Sheldon is rather obsessive over “his spot”. He has a spot on the sofa that is the perfect distance for him in regards to temperature, comfort, television watching capability and other things. This is another sense of control. This way Sheldon knows he always has a seat and never has to worry about awkward social gatherings and where to sit because people know not to sit in his spot. It’s one less thing to worry about in a world where he worries about everything.
Sheldon and his “contracts”. He has roommate agreements and relationship agreements that he makes people sign and agree to. This is the work of an insecure person and I know that because it’s exactly something I would do. It’s not that Sheldon doesn’t trust people, it’s that he doesn’t know how to trust people. He’s been hurt a lot in his life (taken from any of the numerous bullying stories and his turbulent home life) and so it’s not strange that Sheldon would feel he has to have some sort of legal agreement that people won’t break their promises. Also given that he’s not particularly great with his emotions and focuses more on logic, this is a more logical thing to do than just trust somebody won’t betray you.
Sheldon is a know-it-all. Sheldon puts more stock in his intelligence than he does in any other facet of his personality. Without his intelligence he doesn’t know who he is. I know exactly how this feels and yes, sometimes we can come across as a know-it-all or pretentious but it’s just our way of making sure you don’t forget about us. It’s another insecurity really; we don’t have a whole lot else we value in ourselves and so we exaggerate the one thing we do value. Just look at the episode with Dennis Kim, a child prodigy that seems to overshadow Sheldon in terms of intelligence and achievements. Sheldon is lost for who he is as a person when he’s not the smart one. Him putting other people down isn’t a malicious thing, it’s his way of reminding people that he has something to offer. If you want more on this then I suggest you read this blog post which I wrote a while ago about how without my intelligence I don’t know who I am or what I have to offer.

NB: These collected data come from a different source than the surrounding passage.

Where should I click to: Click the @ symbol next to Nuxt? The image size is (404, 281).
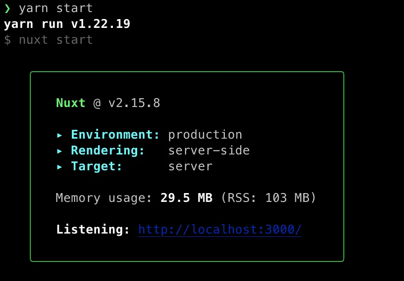click(97, 103)
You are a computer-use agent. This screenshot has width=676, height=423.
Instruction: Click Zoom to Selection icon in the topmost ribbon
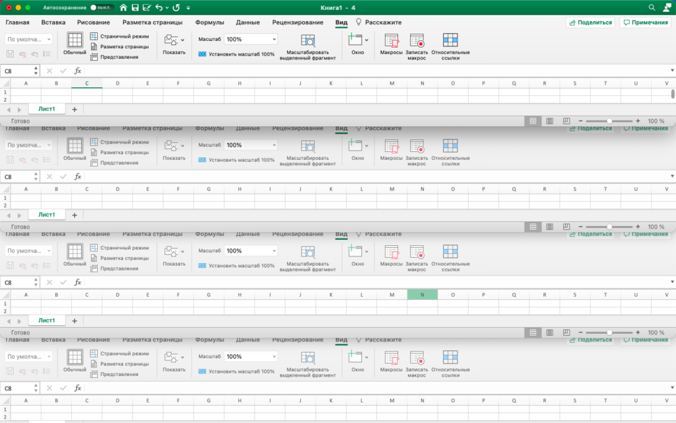(x=308, y=42)
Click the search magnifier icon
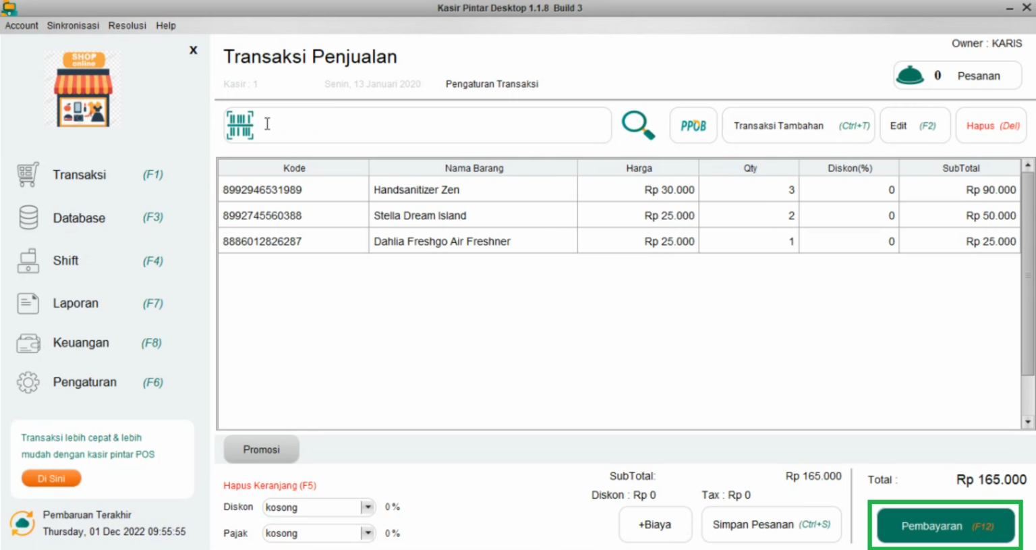This screenshot has width=1036, height=550. tap(638, 124)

Sheldon expects people to do things for him. This is a sad one. Given that he didn’t have the ideal home life growing up, it’s not difficult to see why Sheldon would cling to a time when he felt loved and cared for. As a child (possibly infant stage and before) we have parents to look after us, make our decisions, care for us when we’re sick, drive us around, buy us things, reward us, etc. It’s a mindset that can be hard to break when you have hated the following stage of your life so much. I know I personally sometimes do this because otherwise I don’t think people would notice me. If I didn’t ask them to do things for me or over-exaggerate when I’m sick then I feel that I would fall into the background and be forgotten about.
A lot of what Sheldon does can be put down to insecurities and fear of being alone or forgotten about. They are also classic signs of mental health issues and so to write somebody off as annoying because of mental health issues doesn’t encourage people to be open and honest about them. Some of my favourite moments of Sheldon’s come when he’s open and honest about not understanding people and how alone it makes him feel, when he tries to explain why he’s different without ever truly understanding it himself.
The show, if you don’t like Sheldon Cooper, shouldn’t be looked at as being about him and his quirks. What you should focus on is the people around him who DO live with him and DO put up with him. How do they do it? Why do they do it? They may be fictional but they are better human beings than anybody who says they cannot tolerate and hate Sheldon Cooper.
As somebody who identifies very closely with Sheldon Cooper it hurts me when other people rail on him for being “a horrible person”, “annoying” and “unbearable” because you might as well have just said the things about me.